**Selected text**.
You should get output that looks like the text below:

## [1] "Not significant"
## [1] "Not significant"
## [1] "Not significant"
## [1] "Not significant"
## [1] "Not significant"
## [1] "Not significant"
## [1] "Not significant"
## [1] "Significant"
## [1] "Significant"
## [1] "Not significant"

1.4 Improving your For loop

The For loop that you have created thus far can illustrate when the regression will and will not be significant, but we want to be able to quantify that estimate. To do this, we want to see the proportion of regressions that have a significant result.

Calculating this is very easy. Before, we used an ifelse() call to print whether or not a result was significant. Now, we will use ifelse() to count the number of significant simulated datasets, and then we will calculate the proportion of significant results over the total number of datasets.

In the next code chunk, create_for_loop_with_proportion, copy your For loop over from the prior chunk, and edit the ifelse() as below:

  ifelse(regression_result$coefficient[2,4] <0.05,
         1,
         0)

This code returns 1 if the regression is significant, and 0 if the regression is not significant.

**Entries**.
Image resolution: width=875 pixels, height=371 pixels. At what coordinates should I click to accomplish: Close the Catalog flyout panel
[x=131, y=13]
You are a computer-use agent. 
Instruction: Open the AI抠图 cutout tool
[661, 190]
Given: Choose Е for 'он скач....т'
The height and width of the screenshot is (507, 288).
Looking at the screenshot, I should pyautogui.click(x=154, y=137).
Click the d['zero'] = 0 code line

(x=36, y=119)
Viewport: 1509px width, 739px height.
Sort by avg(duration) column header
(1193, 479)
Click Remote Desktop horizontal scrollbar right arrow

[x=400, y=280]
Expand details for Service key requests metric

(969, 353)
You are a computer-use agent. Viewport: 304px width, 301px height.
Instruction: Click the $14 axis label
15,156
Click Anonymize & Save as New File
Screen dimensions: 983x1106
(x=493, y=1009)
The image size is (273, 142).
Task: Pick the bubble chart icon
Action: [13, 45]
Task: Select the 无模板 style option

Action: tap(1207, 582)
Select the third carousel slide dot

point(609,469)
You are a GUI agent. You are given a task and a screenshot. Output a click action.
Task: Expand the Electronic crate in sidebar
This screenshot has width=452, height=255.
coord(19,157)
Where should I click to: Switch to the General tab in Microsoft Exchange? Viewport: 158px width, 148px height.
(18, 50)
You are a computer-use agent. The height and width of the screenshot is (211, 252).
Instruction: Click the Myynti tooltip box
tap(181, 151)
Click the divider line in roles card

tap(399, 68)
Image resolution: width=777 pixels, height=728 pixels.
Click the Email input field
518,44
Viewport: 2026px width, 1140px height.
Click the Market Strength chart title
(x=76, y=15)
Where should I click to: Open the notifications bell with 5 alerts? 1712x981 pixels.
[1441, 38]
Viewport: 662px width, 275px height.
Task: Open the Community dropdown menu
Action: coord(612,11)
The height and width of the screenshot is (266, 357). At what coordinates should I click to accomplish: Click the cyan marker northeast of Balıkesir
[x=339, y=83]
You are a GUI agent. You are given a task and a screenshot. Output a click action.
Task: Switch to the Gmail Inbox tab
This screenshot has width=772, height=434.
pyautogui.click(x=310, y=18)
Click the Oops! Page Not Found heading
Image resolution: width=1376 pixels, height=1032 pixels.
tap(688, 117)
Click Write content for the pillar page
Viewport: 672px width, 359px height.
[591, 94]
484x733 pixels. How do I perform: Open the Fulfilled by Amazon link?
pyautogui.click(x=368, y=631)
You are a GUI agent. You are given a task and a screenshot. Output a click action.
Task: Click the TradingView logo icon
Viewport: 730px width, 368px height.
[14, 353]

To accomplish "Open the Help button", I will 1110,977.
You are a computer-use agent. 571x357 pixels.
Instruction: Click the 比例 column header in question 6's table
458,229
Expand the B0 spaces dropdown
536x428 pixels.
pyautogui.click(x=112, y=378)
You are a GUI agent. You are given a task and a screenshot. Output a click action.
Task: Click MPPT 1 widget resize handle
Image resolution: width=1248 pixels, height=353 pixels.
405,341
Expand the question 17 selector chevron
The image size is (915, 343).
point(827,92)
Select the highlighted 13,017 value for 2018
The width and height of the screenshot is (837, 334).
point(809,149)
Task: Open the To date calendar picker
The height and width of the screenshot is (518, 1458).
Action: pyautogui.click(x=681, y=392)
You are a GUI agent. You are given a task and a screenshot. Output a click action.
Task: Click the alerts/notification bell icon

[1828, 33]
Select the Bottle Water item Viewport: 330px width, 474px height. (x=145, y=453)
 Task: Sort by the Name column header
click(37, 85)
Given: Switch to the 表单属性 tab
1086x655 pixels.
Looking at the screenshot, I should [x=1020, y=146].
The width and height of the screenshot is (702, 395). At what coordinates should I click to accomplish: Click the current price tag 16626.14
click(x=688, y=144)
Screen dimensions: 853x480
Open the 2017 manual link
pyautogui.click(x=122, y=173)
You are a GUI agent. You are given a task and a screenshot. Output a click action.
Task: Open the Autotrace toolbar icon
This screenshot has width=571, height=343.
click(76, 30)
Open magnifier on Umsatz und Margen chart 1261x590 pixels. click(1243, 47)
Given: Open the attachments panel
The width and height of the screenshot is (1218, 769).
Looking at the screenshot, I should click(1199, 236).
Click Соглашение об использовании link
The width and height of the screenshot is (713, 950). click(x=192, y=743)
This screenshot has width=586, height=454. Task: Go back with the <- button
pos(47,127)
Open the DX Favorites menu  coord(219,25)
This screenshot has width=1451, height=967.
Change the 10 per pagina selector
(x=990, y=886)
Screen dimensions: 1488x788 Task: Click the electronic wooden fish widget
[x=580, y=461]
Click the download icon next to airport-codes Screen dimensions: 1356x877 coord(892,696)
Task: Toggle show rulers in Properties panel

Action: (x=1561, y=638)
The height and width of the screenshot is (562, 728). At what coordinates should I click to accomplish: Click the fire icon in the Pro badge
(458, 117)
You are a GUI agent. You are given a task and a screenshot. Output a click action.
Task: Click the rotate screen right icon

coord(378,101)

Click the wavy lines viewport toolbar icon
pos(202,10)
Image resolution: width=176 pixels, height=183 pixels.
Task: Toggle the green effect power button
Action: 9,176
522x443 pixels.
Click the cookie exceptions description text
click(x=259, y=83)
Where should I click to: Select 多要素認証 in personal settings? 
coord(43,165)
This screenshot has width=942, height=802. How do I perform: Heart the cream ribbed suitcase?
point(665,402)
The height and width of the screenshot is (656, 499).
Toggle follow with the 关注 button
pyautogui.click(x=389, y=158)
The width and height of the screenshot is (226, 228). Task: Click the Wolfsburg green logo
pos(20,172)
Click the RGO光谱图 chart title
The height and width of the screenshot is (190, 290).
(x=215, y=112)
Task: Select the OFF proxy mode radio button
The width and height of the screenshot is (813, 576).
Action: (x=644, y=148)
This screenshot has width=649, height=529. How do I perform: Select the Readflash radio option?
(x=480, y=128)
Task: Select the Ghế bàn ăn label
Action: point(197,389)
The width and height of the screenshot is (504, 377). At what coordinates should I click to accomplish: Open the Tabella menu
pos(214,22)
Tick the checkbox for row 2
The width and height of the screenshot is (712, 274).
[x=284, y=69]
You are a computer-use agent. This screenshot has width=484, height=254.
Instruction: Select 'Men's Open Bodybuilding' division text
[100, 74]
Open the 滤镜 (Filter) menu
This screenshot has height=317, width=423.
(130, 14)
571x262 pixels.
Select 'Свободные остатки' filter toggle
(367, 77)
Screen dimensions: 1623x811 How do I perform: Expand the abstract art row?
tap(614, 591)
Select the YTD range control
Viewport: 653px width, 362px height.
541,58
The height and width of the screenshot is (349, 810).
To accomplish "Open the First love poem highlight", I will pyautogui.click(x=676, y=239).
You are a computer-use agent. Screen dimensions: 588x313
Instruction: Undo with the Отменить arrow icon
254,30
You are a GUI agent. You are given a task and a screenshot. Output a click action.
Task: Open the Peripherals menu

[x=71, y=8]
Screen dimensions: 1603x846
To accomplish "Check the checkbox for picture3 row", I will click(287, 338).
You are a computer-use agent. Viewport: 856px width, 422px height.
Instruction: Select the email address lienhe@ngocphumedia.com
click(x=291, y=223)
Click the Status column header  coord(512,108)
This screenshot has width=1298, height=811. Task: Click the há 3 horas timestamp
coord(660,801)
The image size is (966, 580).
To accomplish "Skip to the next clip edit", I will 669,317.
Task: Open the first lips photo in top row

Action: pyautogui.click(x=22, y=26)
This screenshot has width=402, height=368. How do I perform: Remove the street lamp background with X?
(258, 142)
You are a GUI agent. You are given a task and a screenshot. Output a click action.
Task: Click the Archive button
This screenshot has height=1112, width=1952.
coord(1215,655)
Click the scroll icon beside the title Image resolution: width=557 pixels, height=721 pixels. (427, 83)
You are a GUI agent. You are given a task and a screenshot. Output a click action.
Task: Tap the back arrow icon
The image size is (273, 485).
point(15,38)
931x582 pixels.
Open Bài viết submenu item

**Required task**.
Write out the entire For loop excerpt word for word, with its lines and spacing unchanged. The items are separate material, unconnected to the For loop excerpt.

**The completed task**.
You should get output that looks like the text below:

## [1] "Not significant"
## [1] "Not significant"
## [1] "Not significant"
## [1] "Not significant"
## [1] "Not significant"
## [1] "Not significant"
## [1] "Not significant"
## [1] "Significant"
## [1] "Significant"
## [1] "Not significant"

1.4 Improving your For loop

The For loop that you have created thus far can illustrate when the regression will and will not be significant, but we want to be able to quantify that estimate. To do this, we want to see the proportion of regressions that have a significant result.

Calculating this is very easy. Before, we used an ifelse() call to print whether or not a result was significant. Now, we will use ifelse() to count the number of significant simulated datasets, and then we will calculate the proportion of significant results over the total number of datasets.

In the next code chunk, create_for_loop_with_proportion, copy your For loop over from the prior chunk, and edit the ifelse() as below:

  ifelse(regression_result$coefficient[2,4] <0.05,
         1,
         0)

This code returns 1 if the regression is significant, and 0 if the regression is not significant.